Exercise prompt
Set out the rows from the line with "Given: Open the help question mark icon" up to and including the line with "Action: 459,256" as a numbered list, leaving out any blank lines.

Dataset content
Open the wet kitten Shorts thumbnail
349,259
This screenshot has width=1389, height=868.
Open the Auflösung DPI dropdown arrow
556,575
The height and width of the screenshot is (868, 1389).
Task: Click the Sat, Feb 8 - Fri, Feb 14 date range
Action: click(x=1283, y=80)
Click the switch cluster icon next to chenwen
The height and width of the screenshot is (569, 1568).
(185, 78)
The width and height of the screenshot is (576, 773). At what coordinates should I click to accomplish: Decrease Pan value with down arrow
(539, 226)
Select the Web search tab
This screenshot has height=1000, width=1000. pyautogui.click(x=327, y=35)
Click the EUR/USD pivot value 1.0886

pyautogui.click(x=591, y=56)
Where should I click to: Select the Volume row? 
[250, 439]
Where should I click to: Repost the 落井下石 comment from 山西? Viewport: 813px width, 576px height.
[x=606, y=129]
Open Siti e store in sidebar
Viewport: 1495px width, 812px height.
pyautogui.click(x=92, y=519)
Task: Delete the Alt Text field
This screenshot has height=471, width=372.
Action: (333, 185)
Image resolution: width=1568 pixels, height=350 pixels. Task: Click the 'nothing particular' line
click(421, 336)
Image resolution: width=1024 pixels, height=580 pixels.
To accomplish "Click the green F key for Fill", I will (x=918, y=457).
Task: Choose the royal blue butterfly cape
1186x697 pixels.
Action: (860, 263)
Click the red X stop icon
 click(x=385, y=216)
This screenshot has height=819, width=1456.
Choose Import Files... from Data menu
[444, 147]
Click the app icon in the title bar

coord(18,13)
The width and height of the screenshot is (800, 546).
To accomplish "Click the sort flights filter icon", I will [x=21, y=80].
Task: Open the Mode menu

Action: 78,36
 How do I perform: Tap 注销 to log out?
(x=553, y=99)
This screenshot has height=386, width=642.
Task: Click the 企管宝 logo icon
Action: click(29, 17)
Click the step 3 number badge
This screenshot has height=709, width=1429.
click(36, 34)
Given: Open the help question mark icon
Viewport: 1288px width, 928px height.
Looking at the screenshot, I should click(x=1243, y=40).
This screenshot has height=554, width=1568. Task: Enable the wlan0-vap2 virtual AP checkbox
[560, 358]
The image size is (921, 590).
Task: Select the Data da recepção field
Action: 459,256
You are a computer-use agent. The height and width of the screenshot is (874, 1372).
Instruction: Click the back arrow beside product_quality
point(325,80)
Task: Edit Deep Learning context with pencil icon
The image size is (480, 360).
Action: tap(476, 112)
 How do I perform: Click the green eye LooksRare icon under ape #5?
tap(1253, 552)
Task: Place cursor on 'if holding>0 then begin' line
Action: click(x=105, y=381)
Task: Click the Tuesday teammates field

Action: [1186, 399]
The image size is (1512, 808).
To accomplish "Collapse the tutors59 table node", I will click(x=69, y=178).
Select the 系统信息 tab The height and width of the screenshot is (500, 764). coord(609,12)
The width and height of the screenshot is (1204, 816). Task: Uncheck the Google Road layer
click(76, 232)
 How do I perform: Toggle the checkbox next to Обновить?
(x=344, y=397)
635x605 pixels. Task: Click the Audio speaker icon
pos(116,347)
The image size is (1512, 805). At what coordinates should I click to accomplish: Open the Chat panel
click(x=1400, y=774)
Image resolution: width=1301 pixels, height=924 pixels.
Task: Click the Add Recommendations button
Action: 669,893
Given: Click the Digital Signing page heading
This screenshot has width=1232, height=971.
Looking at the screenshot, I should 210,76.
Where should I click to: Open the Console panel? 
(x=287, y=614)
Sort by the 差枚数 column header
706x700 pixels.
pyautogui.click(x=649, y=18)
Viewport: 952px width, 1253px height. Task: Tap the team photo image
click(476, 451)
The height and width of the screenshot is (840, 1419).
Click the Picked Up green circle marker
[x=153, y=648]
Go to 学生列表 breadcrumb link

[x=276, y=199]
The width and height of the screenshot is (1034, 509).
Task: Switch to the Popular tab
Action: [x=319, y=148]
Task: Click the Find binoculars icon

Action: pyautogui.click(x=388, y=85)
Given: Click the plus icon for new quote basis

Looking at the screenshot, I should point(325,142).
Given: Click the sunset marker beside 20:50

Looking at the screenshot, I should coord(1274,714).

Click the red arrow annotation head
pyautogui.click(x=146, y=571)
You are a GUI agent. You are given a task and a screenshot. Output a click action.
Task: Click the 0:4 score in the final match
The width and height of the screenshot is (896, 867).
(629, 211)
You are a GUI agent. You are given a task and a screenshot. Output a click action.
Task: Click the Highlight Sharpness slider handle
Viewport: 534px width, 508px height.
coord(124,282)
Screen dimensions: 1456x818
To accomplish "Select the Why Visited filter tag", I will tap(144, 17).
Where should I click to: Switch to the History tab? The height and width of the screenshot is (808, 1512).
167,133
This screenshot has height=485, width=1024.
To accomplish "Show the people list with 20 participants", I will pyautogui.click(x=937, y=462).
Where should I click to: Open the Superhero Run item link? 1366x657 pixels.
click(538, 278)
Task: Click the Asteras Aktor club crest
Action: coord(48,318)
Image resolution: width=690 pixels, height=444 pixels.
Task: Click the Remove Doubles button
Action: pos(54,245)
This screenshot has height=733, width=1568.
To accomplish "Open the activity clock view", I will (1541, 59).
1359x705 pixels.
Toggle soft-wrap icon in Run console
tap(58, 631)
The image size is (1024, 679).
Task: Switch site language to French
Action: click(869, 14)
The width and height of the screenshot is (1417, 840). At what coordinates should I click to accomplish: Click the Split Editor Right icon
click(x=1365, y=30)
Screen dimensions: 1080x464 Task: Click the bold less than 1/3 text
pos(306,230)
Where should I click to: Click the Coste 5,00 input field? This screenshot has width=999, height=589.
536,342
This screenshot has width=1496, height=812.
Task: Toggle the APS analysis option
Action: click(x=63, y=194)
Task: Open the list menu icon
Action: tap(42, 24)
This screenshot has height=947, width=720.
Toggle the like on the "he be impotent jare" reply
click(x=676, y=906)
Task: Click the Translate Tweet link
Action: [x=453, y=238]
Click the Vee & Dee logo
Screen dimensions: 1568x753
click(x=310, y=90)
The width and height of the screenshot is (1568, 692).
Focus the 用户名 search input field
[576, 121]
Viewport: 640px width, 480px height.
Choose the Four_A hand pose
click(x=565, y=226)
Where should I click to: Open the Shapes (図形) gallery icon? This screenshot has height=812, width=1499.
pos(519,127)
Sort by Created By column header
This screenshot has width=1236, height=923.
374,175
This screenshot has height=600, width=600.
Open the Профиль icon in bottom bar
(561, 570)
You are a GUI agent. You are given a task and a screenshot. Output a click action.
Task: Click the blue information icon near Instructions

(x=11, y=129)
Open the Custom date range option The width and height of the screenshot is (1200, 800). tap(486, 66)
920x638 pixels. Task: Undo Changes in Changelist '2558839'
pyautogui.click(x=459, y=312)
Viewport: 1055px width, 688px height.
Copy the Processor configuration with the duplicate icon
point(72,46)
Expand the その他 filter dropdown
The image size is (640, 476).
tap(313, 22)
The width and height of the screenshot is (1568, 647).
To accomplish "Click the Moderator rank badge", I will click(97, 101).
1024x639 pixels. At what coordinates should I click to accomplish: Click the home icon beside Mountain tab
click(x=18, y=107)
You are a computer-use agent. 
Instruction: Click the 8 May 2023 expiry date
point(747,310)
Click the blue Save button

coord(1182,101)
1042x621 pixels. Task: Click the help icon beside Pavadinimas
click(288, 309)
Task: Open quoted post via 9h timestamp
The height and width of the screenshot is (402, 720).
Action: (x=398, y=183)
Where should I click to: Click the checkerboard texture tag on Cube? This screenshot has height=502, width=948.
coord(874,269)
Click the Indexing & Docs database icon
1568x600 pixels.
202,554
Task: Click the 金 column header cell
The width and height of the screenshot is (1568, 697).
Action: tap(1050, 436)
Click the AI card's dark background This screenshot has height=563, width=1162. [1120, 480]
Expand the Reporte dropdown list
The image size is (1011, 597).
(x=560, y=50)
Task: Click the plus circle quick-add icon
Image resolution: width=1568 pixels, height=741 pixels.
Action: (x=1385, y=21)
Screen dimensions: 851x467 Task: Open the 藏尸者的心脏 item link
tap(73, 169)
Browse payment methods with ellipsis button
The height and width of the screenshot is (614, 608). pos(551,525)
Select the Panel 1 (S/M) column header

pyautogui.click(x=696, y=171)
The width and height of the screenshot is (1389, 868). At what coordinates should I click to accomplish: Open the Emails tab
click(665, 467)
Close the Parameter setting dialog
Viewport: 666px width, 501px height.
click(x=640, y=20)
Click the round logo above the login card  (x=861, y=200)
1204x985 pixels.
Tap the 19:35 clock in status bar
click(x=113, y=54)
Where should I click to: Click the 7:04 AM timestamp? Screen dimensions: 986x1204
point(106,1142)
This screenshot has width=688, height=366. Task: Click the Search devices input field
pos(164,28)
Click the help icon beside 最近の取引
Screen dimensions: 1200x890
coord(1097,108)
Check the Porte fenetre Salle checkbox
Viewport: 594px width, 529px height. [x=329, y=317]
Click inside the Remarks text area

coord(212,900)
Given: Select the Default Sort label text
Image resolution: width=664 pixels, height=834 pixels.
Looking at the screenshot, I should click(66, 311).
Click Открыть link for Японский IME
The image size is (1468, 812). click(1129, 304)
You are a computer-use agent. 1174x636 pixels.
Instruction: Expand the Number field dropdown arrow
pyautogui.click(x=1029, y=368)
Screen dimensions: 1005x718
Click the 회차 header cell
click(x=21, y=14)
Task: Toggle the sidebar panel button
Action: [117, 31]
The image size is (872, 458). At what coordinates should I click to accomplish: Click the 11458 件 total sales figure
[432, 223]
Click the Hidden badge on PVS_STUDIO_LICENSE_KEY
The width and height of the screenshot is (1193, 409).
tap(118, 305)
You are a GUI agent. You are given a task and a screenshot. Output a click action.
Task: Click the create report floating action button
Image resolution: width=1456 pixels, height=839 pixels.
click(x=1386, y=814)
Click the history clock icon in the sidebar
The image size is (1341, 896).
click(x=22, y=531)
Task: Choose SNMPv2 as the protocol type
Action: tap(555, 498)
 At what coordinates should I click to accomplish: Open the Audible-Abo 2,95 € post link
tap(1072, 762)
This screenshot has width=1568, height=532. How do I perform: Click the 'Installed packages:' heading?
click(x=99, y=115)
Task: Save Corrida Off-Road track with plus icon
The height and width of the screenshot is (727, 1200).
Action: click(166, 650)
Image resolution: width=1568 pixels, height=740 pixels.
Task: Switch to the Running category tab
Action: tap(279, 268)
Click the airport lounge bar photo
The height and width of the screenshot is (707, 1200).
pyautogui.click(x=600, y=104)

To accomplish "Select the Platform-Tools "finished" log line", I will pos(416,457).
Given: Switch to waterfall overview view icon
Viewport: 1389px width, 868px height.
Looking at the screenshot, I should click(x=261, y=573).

Written response
1. Given: Open the help question mark icon
2. Viewport: 1288px width, 928px height.
3. Looking at the screenshot, I should click(x=1243, y=40).
4. This screenshot has height=554, width=1568. Task: Enable the wlan0-vap2 virtual AP checkbox
5. [560, 358]
6. The image size is (921, 590).
7. Task: Select the Data da recepção field
8. Action: 459,256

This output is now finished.